Discussion in 'Reloading' started by Airgunner7, Jun 22, 2010.

  1. Airgunner7

    Airgunner7 Well-Known Member

    Messages:
    131
    Joined:
    Apr 4, 2010
    I just got one of those Hornady bullet concentricity measurers and noticed my bullets are ALL about 2-3 thousands off center. Do you think it is something correctable with rcbs brass neck sizer or bullet seater dies and how would a guy go about it?

    Thanks
     
  2. boomtube

    boomtube Well-Known Member

    Messages:
    1,595
    Joined:
    Oct 8, 2007
    I'm sure you understand that the only adjustments for the dies is to screw them up or down, neither of which will influence run-out. But, something can be done; get a Lee Collet Neck Sizer and a Forster BR or Redding Competition seater.

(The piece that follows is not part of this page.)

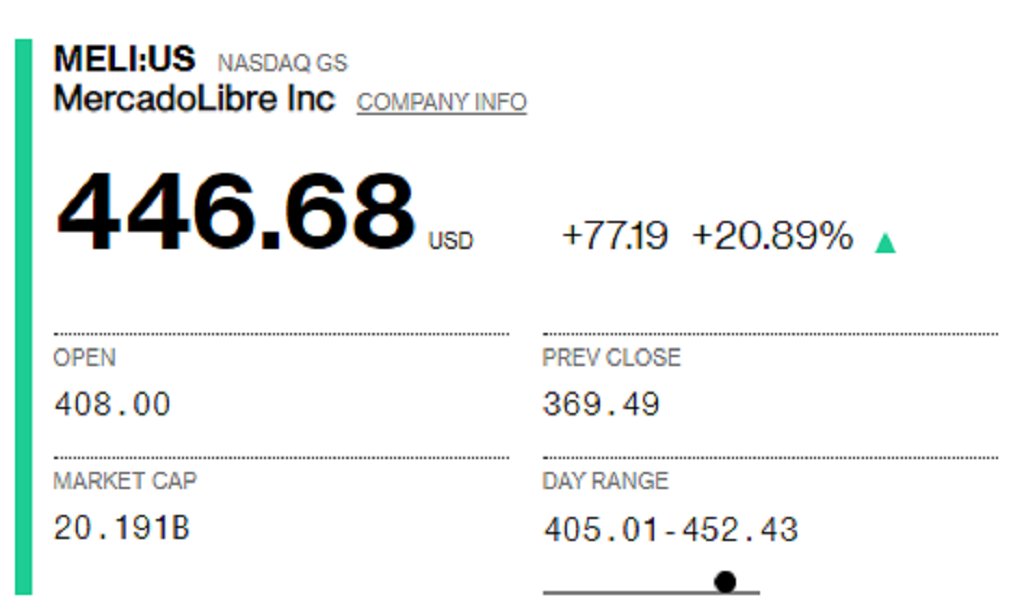Click the MercadoLibre Inc company name
This screenshot has width=1024, height=608.
pyautogui.click(x=194, y=99)
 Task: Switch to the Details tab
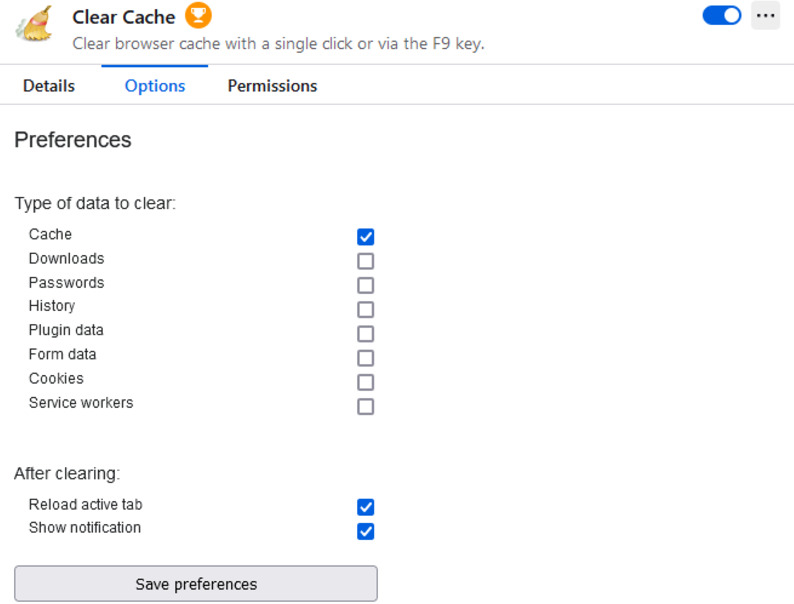pos(49,86)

    Actually, if you are refering to Total Indicated Runout, what you're getting now is quite good.
     
    Last edited: Jun 22, 2010
  3. flashhole

    flashhole Well-Known Member

    Messages:
    433
    Joined:
    Nov 15, 2009
    Not true. There is enough lateral play in the die and press threads to get a fair amount of movement. What I do to true the die to the press is take a known straight/concentric case and run it up into the die before I lock it down in the press. The technique works for both the sizer and seat die. As simple as this sounds it really goes a long way in keeping runout to a minimum.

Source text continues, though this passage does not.